Angle dependence of the local spectrum significantly affects the reprocessed spectrum.

High spin leads to high inner disk temperatures, influencing spectral features.

Thermal bump can alter the observed iron-line complex substantially.

Abstract

[Abridged] Context. The high-energy radiation from black-hole binaries may be due to the reprocessing of a lamp located on the black hole axis, emitting X-rays. The observed spectrum is made of 3 components: the direct spectrum; the thermal bump; and the reflected spectrum made of the Compton hump and the iron-line complex. Aims. We aim at computing accurately the complete reprocessed spectrum (thermal bump + reflected) of black-hole binaries over the entire X-ray band. We also determine the strength of the direct component. Our choice of parameters is adapted to a source showing an important thermal component. Methods.
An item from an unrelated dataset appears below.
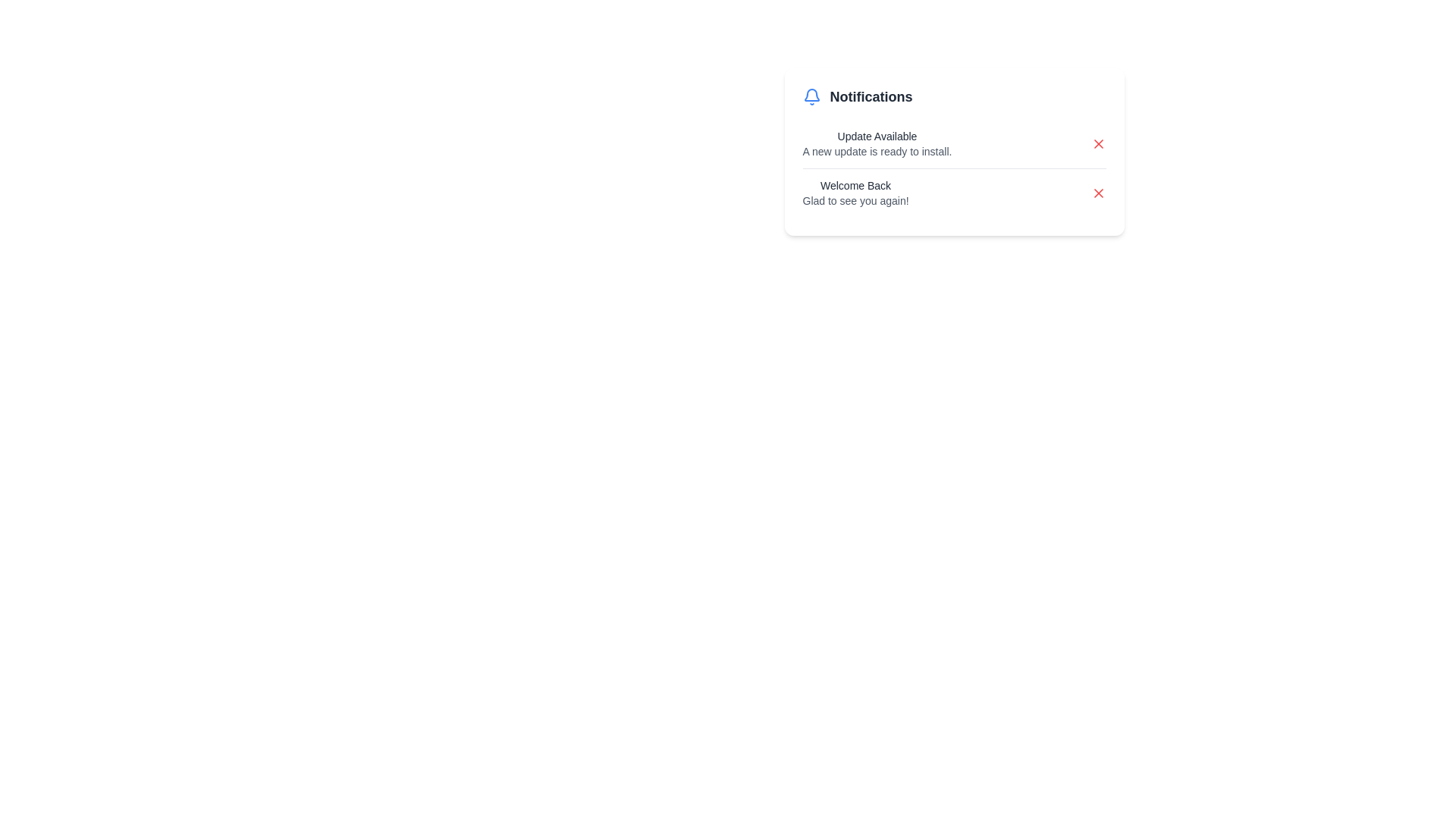  I want to click on the text label that reads 'Glad, so click(855, 200).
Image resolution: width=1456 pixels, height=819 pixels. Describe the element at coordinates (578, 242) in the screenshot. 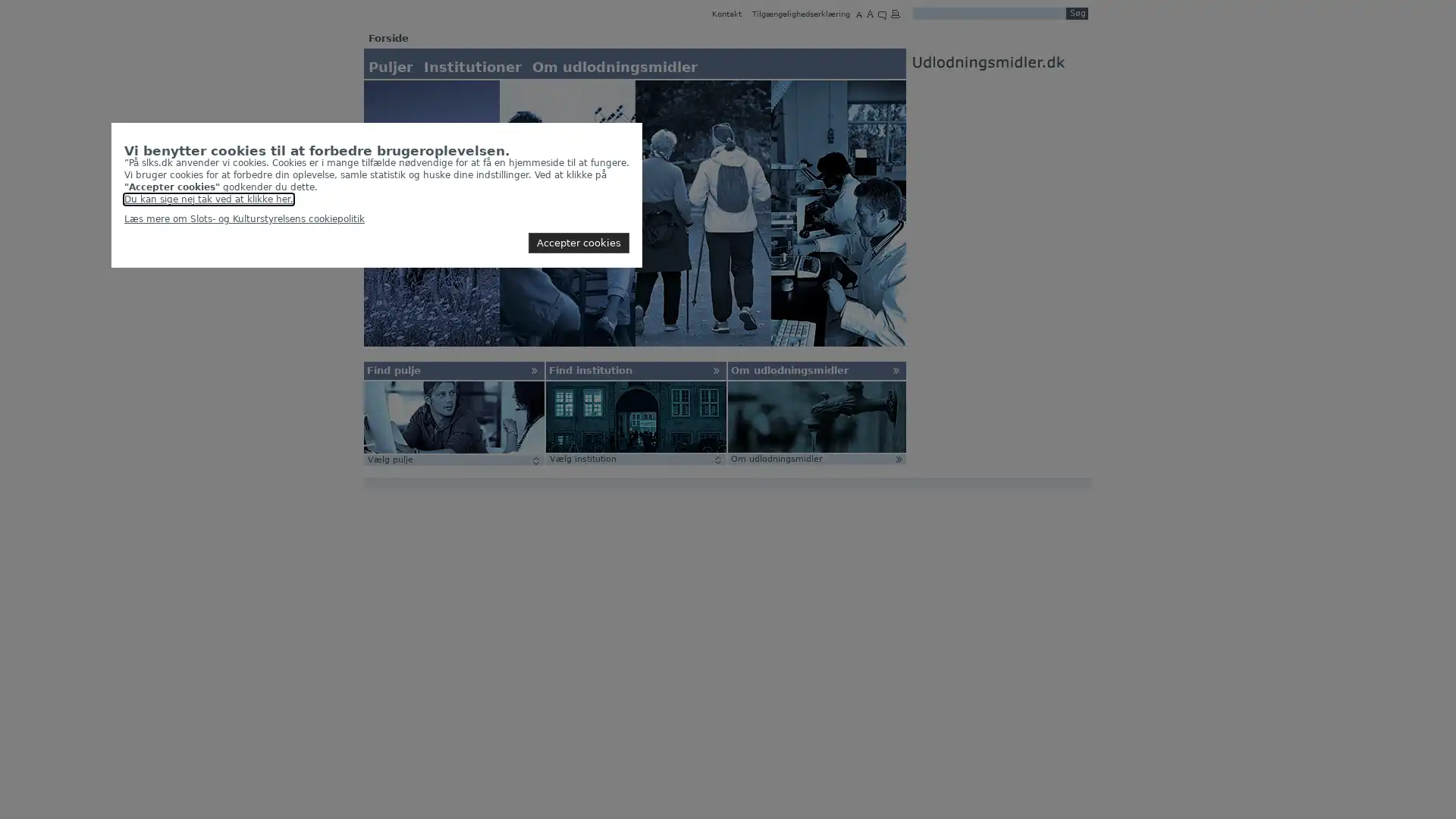

I see `Accepter cookies` at that location.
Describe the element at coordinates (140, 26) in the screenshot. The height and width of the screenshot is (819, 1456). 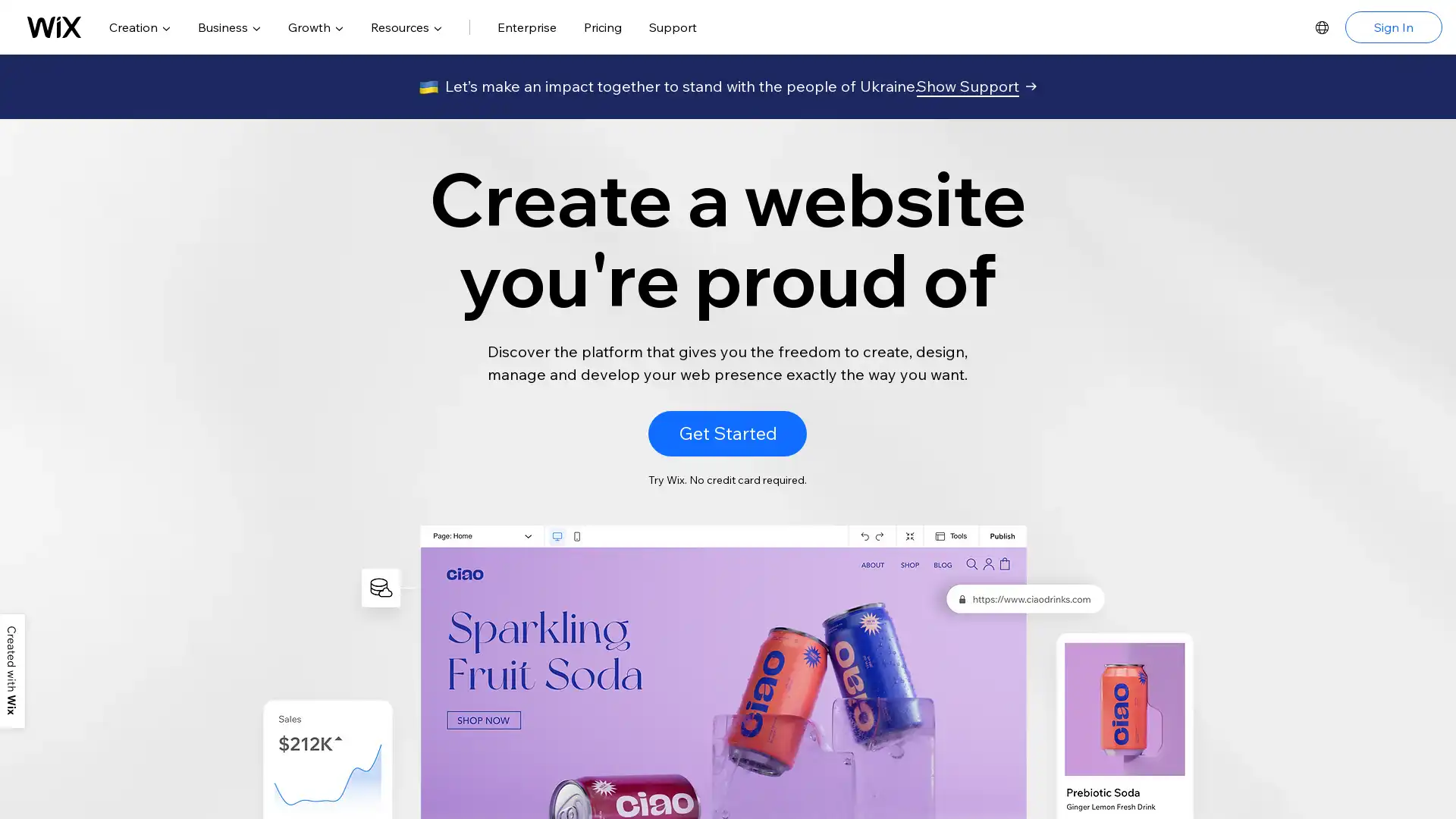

We compute in full GR the illumination of a thin disk by a lamp along the rotation axis. We use the ATM21 radiative transfer code to compute the spectrum emitted along the disk. We ray trace this local spectrum to determine the reprocessed spectrum as observed at infinity. We discuss the dependence of the local and ray-traced spectra on the emission angle and spin. Results. We show the importance of the angle dependence of the total disk specific intensity spectrum emitted by the illuminated atmosphere when the thermal disk emission if fully taken into account. High spin implies high temperature in the inner regions, so the emitted thermal disk spectrum covers the iron-line complex. As a result we locally observe absorption lines produced in the hot disk atmosphere. Absorption lines are narrow and disappear after ray tracing the local spectrum. Conclusions. Our results mainly highlight the importance of considering the angle dependence of the local spectrum when computing reprocessed spectra, as was already found in a recent study. The main new result of our work is to show the importance of computing the thermal bump of the spectrum, as this feature can change considerably the observed iron-line complex.